Впрочем, выбора у нее не было: после исчезновения с «Бесстрашного» того самого незадачливого матросика, донесшего на Эрнесту, на нее настороженно косились все офицеры–испанцы; несколько раз девушка откровенно замечала за собой слежку и могла лишь гадать, от них самих или непосредственно от капитана исходит инициатива той. Но напрямую никто ничего ей не высказывал – матросы же, напротив, заметив это, начинали относиться к ней с чувством, отдаленно напоминавшим ту симпатию, которую Морено всегда умела вызывать у подчиненных.

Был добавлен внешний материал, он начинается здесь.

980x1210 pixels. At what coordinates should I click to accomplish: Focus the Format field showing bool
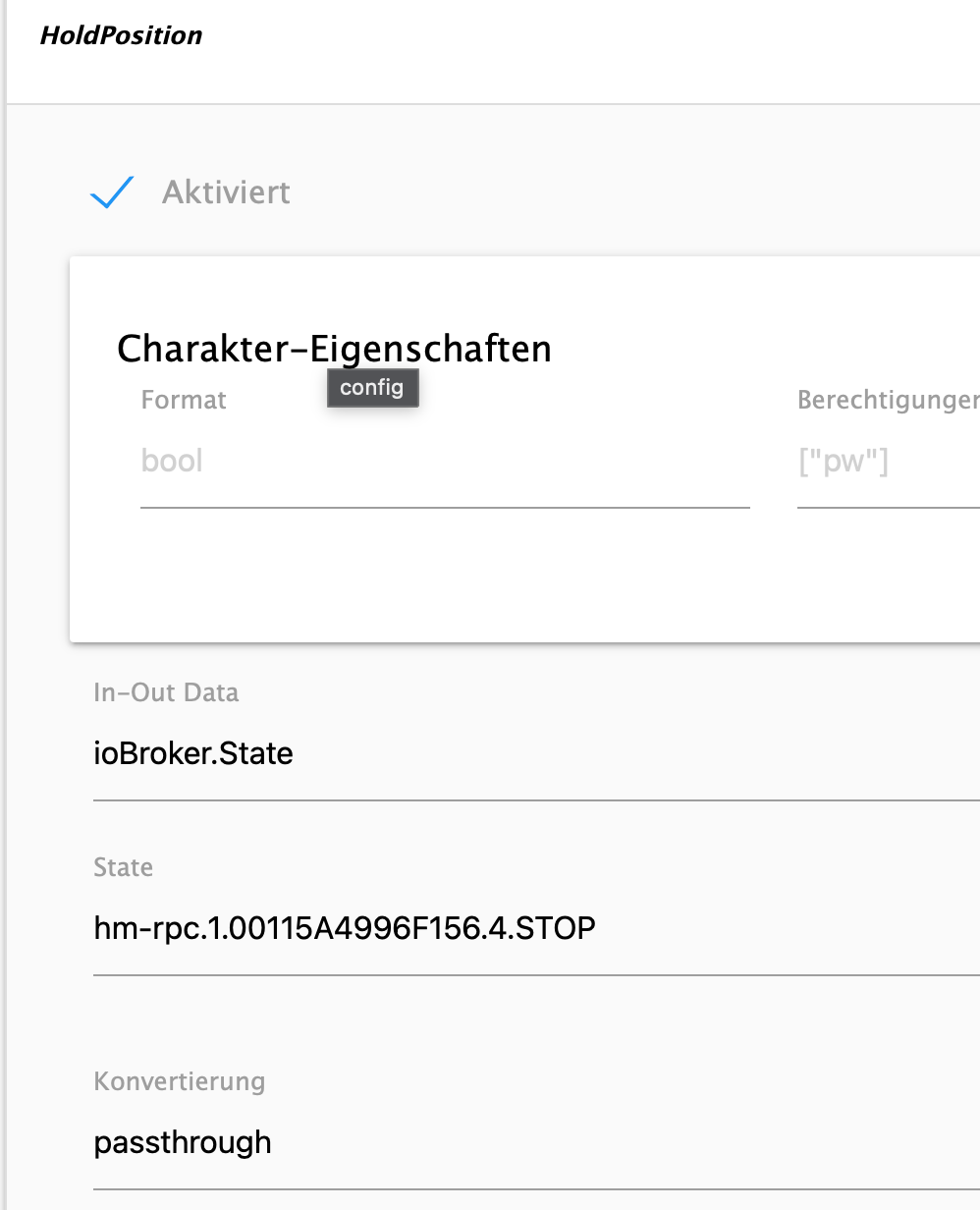[x=444, y=461]
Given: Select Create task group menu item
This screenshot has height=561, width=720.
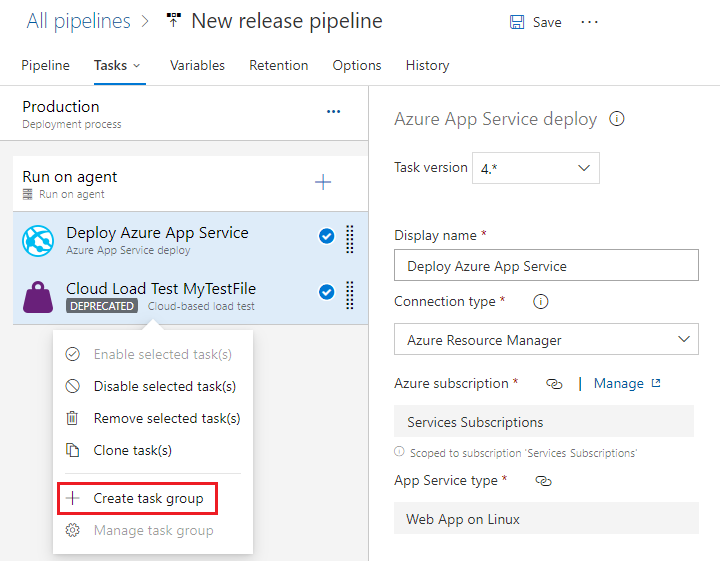Looking at the screenshot, I should tap(148, 498).
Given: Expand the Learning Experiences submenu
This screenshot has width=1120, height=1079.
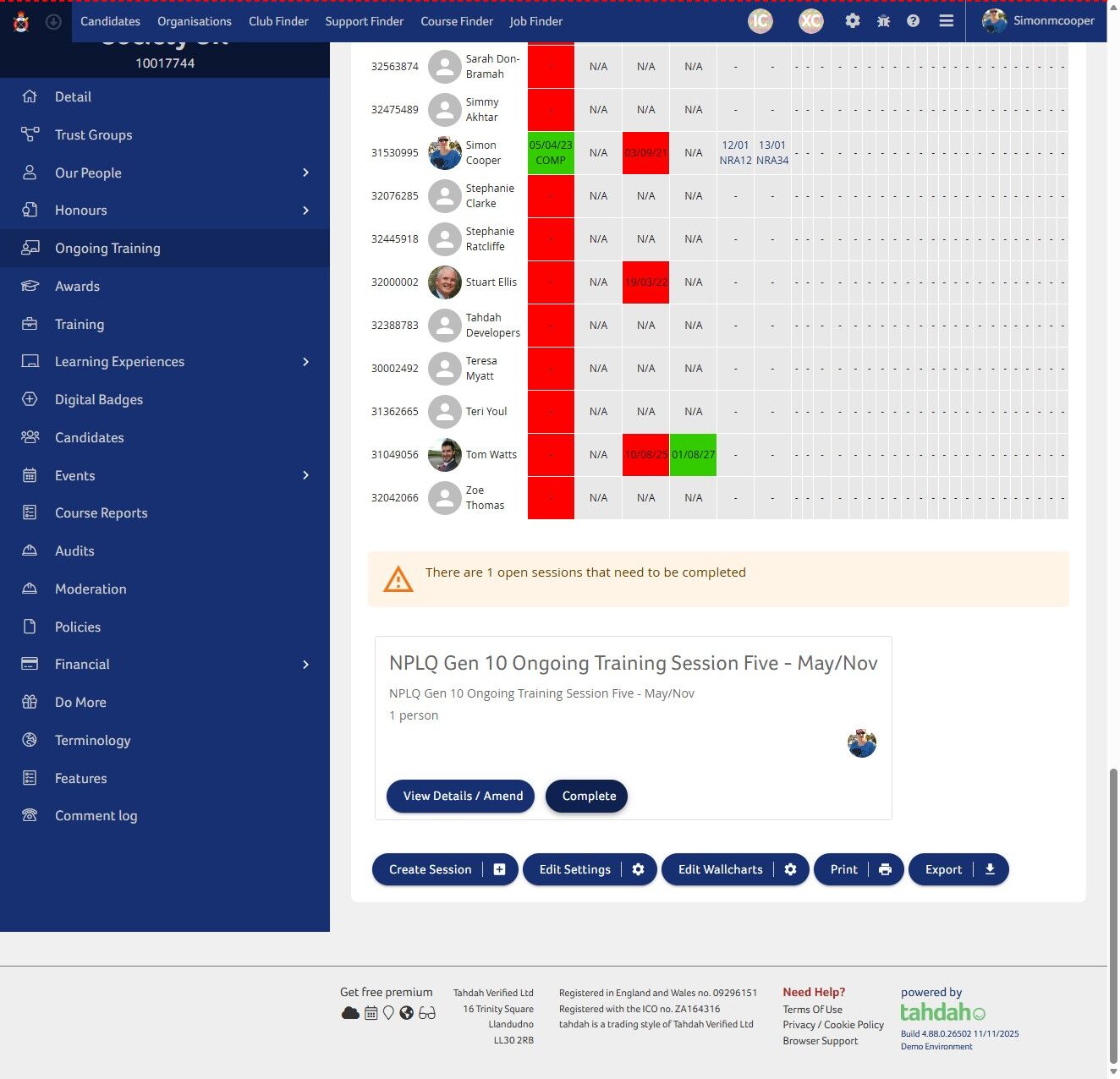Looking at the screenshot, I should click(306, 361).
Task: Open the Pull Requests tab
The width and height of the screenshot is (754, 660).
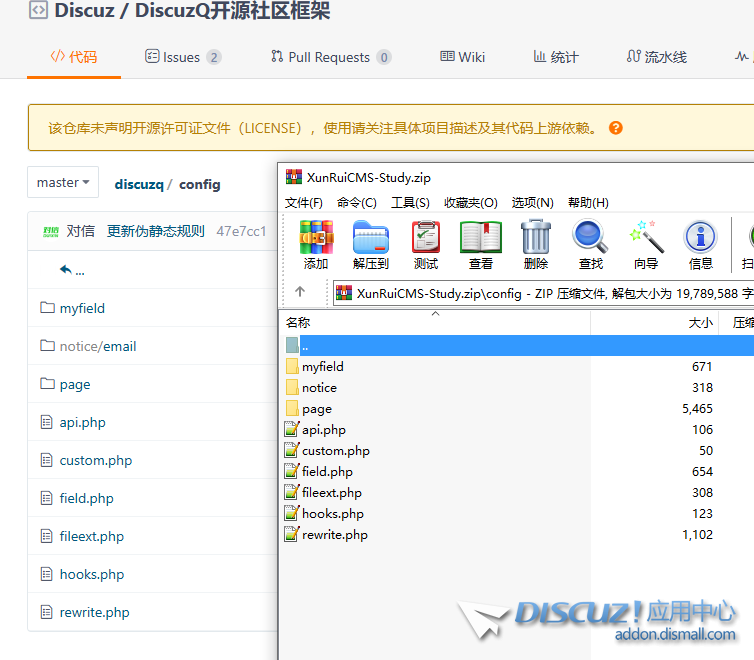Action: pos(330,57)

Об Эдварде Дойли и о своих родителях, надежда увидеться с которыми уже погасла в ее сердце, она почти не думала – хотя одному Богу и ей самой было известно, каких усилий это стоило Эрнесте. Она ждала, работала, снова ждала, окидывая все вокруг себя настороженным взглядом и впитывая каждую мелочь, способную помочь ей в осуществлении побега – а именно на него в первую очередь и стоило рассчитывать: хорошо зная капитана Рэдфорда–старшего, Морено понимала, что меньше всего от него стоит ожидать самоубийственной атаки в лоб.